TASK DETAILS:
The lines below, all of them, should be returned exactly as they appear.

AVAILABLE DATA:
=== Section Start ===
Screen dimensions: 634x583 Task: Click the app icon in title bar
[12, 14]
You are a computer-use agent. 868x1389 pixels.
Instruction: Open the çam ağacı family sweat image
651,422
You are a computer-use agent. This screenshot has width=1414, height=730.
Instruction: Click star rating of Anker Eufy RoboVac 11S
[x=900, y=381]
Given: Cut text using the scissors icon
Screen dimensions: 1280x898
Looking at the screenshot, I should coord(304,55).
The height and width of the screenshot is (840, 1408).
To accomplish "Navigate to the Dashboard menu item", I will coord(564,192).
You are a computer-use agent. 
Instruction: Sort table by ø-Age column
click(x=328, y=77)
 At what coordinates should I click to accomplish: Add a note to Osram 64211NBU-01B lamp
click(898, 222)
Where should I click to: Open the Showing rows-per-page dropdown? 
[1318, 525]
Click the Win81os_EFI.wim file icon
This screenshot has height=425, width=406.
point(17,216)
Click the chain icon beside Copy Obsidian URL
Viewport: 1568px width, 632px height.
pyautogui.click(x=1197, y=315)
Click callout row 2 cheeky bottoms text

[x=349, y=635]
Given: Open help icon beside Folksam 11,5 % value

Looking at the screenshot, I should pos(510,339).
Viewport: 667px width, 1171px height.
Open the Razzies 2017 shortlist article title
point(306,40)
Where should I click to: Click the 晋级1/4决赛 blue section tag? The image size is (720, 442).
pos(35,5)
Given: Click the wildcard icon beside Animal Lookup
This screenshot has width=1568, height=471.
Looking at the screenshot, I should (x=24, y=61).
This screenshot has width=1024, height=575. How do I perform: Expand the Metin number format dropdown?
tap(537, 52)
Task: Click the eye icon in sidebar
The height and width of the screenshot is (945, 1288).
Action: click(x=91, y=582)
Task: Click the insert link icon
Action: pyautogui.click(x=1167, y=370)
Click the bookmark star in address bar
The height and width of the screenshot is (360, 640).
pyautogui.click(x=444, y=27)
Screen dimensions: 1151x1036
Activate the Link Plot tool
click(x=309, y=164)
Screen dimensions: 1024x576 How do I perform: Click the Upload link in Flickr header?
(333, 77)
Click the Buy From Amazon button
=== Section End ===
SOLUTION:
Screen dimensions: 634x583 Task: Click the app icon in title bar
[12, 14]
You are a computer-use agent. 868x1389 pixels.
Instruction: Open the çam ağacı family sweat image
651,422
You are a computer-use agent. This screenshot has width=1414, height=730.
Instruction: Click star rating of Anker Eufy RoboVac 11S
[x=900, y=381]
Given: Cut text using the scissors icon
Screen dimensions: 1280x898
Looking at the screenshot, I should coord(304,55).
The height and width of the screenshot is (840, 1408).
To accomplish "Navigate to the Dashboard menu item", I will coord(564,192).
You are a computer-use agent. 
Instruction: Sort table by ø-Age column
click(x=328, y=77)
 At what coordinates should I click to accomplish: Add a note to Osram 64211NBU-01B lamp
click(898, 222)
Where should I click to: Open the Showing rows-per-page dropdown? 
[1318, 525]
Click the Win81os_EFI.wim file icon
This screenshot has height=425, width=406.
point(17,216)
Click the chain icon beside Copy Obsidian URL
Viewport: 1568px width, 632px height.
pyautogui.click(x=1197, y=315)
Click callout row 2 cheeky bottoms text

[x=349, y=635]
Given: Open help icon beside Folksam 11,5 % value

Looking at the screenshot, I should pos(510,339).
Viewport: 667px width, 1171px height.
Open the Razzies 2017 shortlist article title
point(306,40)
Where should I click to: Click the 晋级1/4决赛 blue section tag? The image size is (720, 442).
pos(35,5)
Given: Click the wildcard icon beside Animal Lookup
This screenshot has width=1568, height=471.
Looking at the screenshot, I should (x=24, y=61).
This screenshot has width=1024, height=575. How do I perform: Expand the Metin number format dropdown?
tap(537, 52)
Task: Click the eye icon in sidebar
The height and width of the screenshot is (945, 1288).
Action: click(x=91, y=582)
Task: Click the insert link icon
Action: pyautogui.click(x=1167, y=370)
Click the bookmark star in address bar
The height and width of the screenshot is (360, 640).
pyautogui.click(x=444, y=27)
Screen dimensions: 1151x1036
Activate the Link Plot tool
click(x=309, y=164)
Screen dimensions: 1024x576 How do I perform: Click the Upload link in Flickr header?
(333, 77)
Click the Buy From Amazon button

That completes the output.